S’agissant du préjudice moral et des troubles dans ses conditions d’existence :

4. Il résulte de l’instruction, notamment du certificat médical établi le 18 juillet 2023 par le praticien qui suit M. B... au sein de l’établissement public de santé mentale des Flandres, que les fautes commises par le préfet du Nord l’ont placé dans une situation de précarité administrative et psychologique pendant une période de plus de quatre années. Dans ces conditions, il sera fait une juste appréciation de son préjudice moral et de ses troubles dans les conditions d’existence en les évaluant à la somme globale de 3 000 euros.

5. Il résulte de ce qui précède que l’Etat doit être condamné à verser à M. B... une somme totale de 9 500 euros en réparation de ses préjudices.

Sur les frais liés au litige :

6. M. B... a obtenu le bénéfice de l’aide juridictionnelle totale. En conséquence, son conseil peut se prévaloir des dispositions des articles L. 761-1 du code de justice administrative et 37 de la loi du 10 juillet 1991. Il y a lieu, dans les circonstances de l’espèce, de mettre à la charge de l’Etat le versement à son conseil, d’une somme de 1 000 euros, sous réserve de la renonciation dudit conseil à percevoir la somme correspondant à la part contributive de l’Etat.

D E C I D E :



Article 1er : L’Etat est condamné à verser à M. B... la somme de 9 500 euros.

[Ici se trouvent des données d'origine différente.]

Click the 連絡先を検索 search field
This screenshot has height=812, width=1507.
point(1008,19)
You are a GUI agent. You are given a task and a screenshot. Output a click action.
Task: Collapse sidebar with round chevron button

Article 2 : L’Etat versera à Me Navy, avocat de M. B..., une somme de 1 000 euros au titre des articles L. 761-1 du code de justice administrative et 37 de la loi du 10 juillet 1991, contre renonciation de sa part au bénéfice de l’indemnité versée au titre de l’aide juridictionnelle.





















Article 3 : Le présent jugement sera notifié à M. A... B..., au préfet du Nord et à Me Navy.

Copie en sera adressée au ministre d’Etat, ministre de l’intérieur.

Délibéré après l'audience du 9 septembre 2025, à laquelle siégeaient :

M. Fabre, président,
Mme Bruneau, première conseillère,
M. Garot, conseiller.

Rendu public par mise à disposition au greffe le 23 septembre 2025.


La rapporteure,


Signé

M. Bruneau

Le président,


Signé

X. Fabre


Le greffier,


Signé


Dewiere

La République mande et ordonne au ministre d’Etat, ministre de l’intérieur en ce qui le concerne ou à tous commissaires de justice à ce requis en ce qui concerne les voies de droit commun, contre les parties privées, de pourvoir à l'exécution de la présente décision.